### SELECTED EXCERPT
We by Yevgeny Zamyatin

In this episode of the Libertarian Tradition podcast series, part of the Mises Institute’s online media library, Jeff Riggenbach makes the case that Yevgeny Zamyatin’s dystopian science fiction novel, We, belongs in the libertarian tradition.

You can also read the transcript below:

When we think of the libertarian tradition, we tend naturally to think of political philosophers and economists of the past. But surely one part of the libertarian tradition belongs to novelists and other fiction writers.

In earlier podcasts in this series, I’ve already discussed two such figures: Ayn Rand, whose 1957 novel, Atlas Shrugged, is, arguably, one of the half-dozen most important libertarian works of the 20th century, and John Ronald Reuel Tolkien, the professor of philology at Oxford whose giant fantasy novel, The Lord of the Rings, published just a few years before Atlas Shrugged, is arguably the most culturally influential single novel published in English in the 20th century.

This week, I’d like to talk about a writer whose level of influence has been much more modest, but whose indirect influence has nevertheless been considerable. Regular listeners to this series know what I mean by indirect influence. I gave an example of it just last week, when I discussed the life and career of Isabel Paterson. Paterson’s libertarian classic, The God of the Machine, has never reached a wide readership, but, thanks to the effort of her protégé, Ayn Rand, Paterson herself has influenced millions of readers who have never even seen a copy of The God of the Machine.

### DATASET SECTION
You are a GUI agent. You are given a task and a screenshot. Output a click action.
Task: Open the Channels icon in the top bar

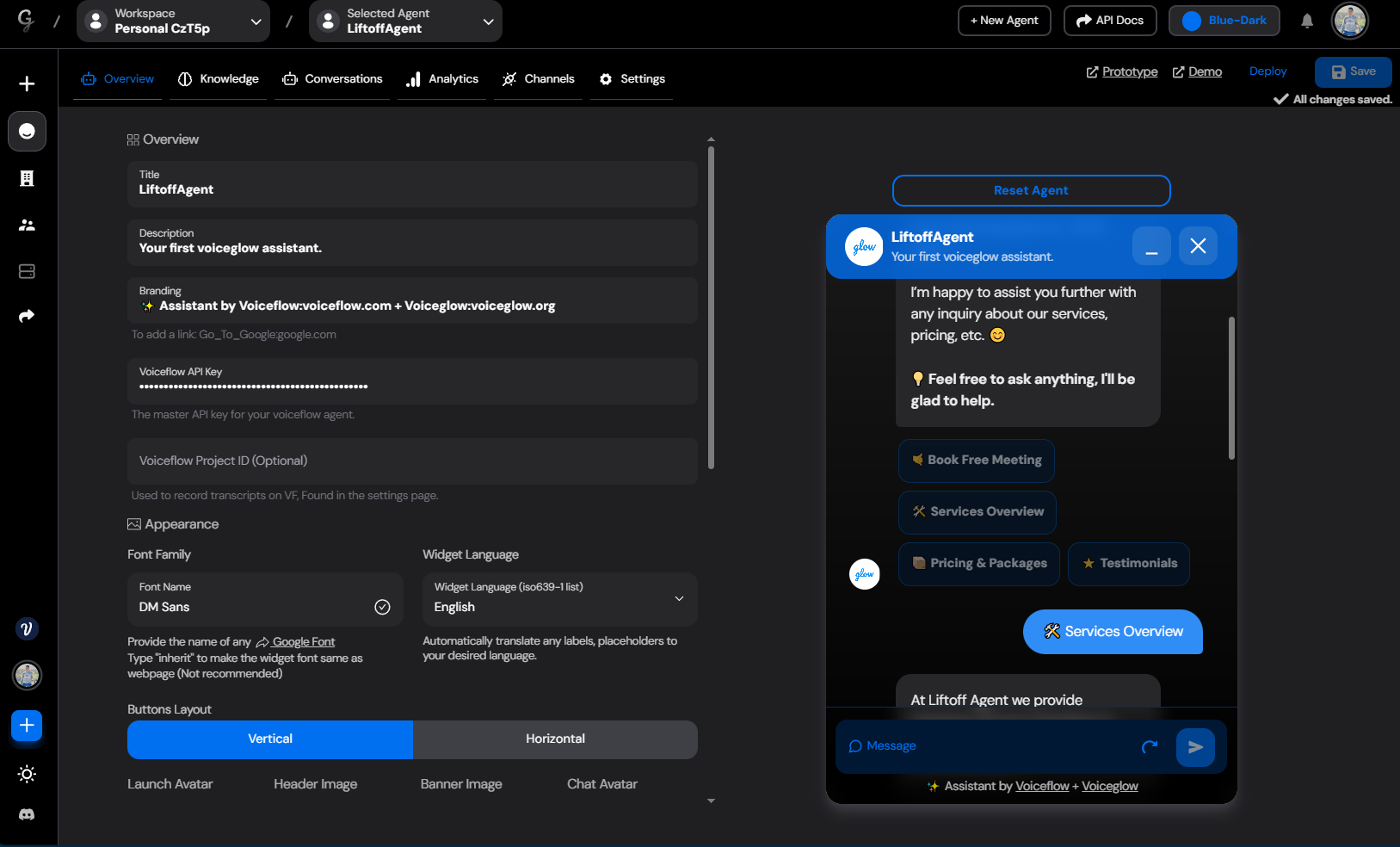click(x=510, y=78)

### TASK SET
(1) Can you sum up the transcript about We in two sentences?
(2) In the transcript about We, which book by Isabel Paterson is called a libertarian classic?
(3) Write the next part of the transcript about We, starting after its final sentence.
The data above comes from a different source than the transcript about We.

### RESPONSES PER TASK
(1) In an episode of the Mises Institute's Libertarian Tradition podcast, Jeff Riggenbach argues that Yevgeny Zamyatin's dystopian science fiction novel We belongs in the libertarian tradition, which he says includes fiction writers such as Ayn Rand and Tolkien, whom he discussed in earlier episodes. This week's writer, he explains, has had a much more modest level of influence but a considerable indirect one, like Isabel Paterson, who reached millions of readers through her protégé Ayn Rand.

(2) The God of the Machine.

(3)
The writer I’m talking about today wrote a novel in which a citizen of a totalitarian state of the future meets a woman and becomes obsessed with her. He begins a forbidden sexual affair with this woman, meeting with her illicitly in a very old part of the city where the intrusive gaze of the all-encompassing government doesn’t seem to penetrate. Through his relationship with her, he becomes involved in the organized underground opposition to the all-encompassing government — an opposition he had never previously realized existed at all. Ultimately, he and the woman are caught, imprisoned, and tortured. In the end, he is sincerely repentant of his crimes and is completely devoted to the all-encompassing government that has done him all this harm.

A familiar story, no? Can you tell me what novel I’ve just described? Ah, I see a hand in the back of the room. Yes? “George Orwell’s 1984,” you cry out confidently. And your answer is correct, but only as far as it goes, which is, perhaps, not quite as far as you thought it would.

That is a description of the plot of 1984, which was published, as we all know, in 1949. But Orwell adapted the plot of 1984 from another novel, one originally published 25 years earlier in 1924. That earlier novel was entitled, simply, We. It was the work of a not-very-well-known Russian writer, Yevgeny Zamyatin. Zamyatin was not very well known outside Russia when We was first published, and he was still not very well known in the West 25 years later, when Orwell published 1984. He remains not very well known in the West to this day.

Nineteen Eighty-Four, by contrast, is extremely well known in the West today, particularly in England and the United States, where words and phrases like “Newspeak,” “doublethink,” “thoughtcrime,” and “Big Brother Is Watching You” are familiar to millions who have never read the novel from which they come.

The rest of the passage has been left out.